From the first line to the last, copy the data exactly and drop the pictures.
INPUT DATA Block Start
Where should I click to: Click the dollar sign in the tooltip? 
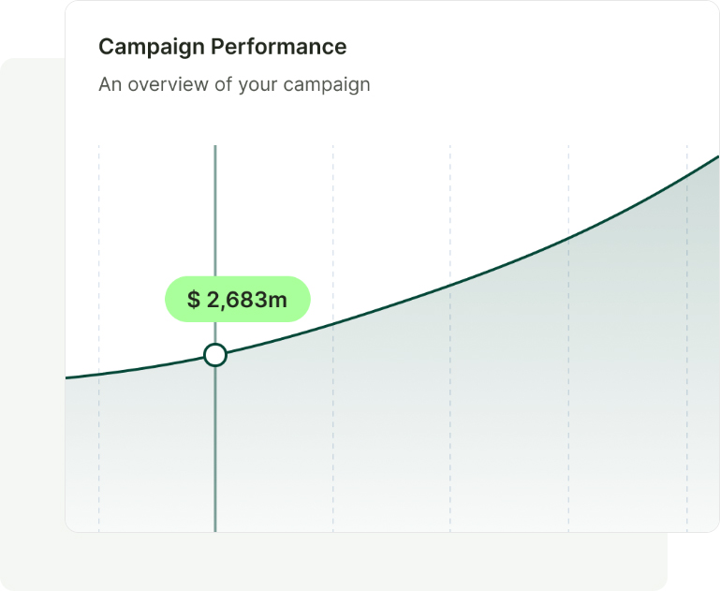coord(194,300)
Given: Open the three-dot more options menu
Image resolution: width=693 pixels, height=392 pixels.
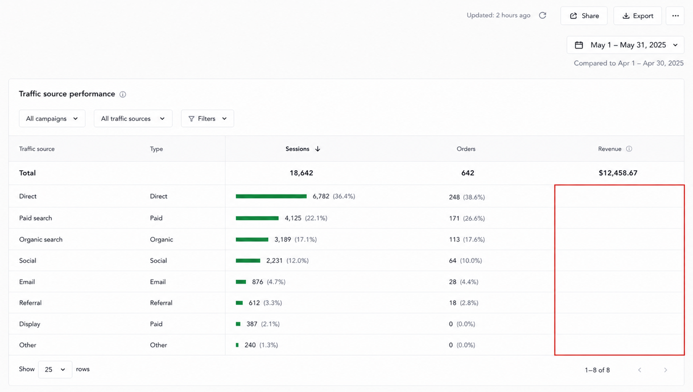Looking at the screenshot, I should click(675, 16).
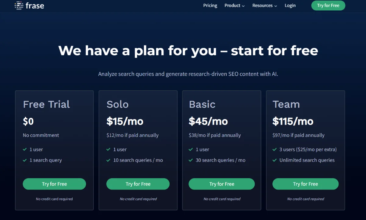
Task: Select the Team plan heading
Action: 286,104
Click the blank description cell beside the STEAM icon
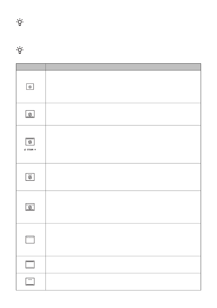The width and height of the screenshot is (217, 308). 123,144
INPUT DATA Block End
- [THE ANSWER]
Where should I click to: Click the dollar sign in the tooltip? 
coord(194,300)
Given: Open the three-dot more options menu
Image resolution: width=693 pixels, height=392 pixels.
Looking at the screenshot, I should click(675, 16).
Task: Select the Team plan heading
Action: 286,104
Click the blank description cell beside the STEAM icon
The width and height of the screenshot is (217, 308). 123,144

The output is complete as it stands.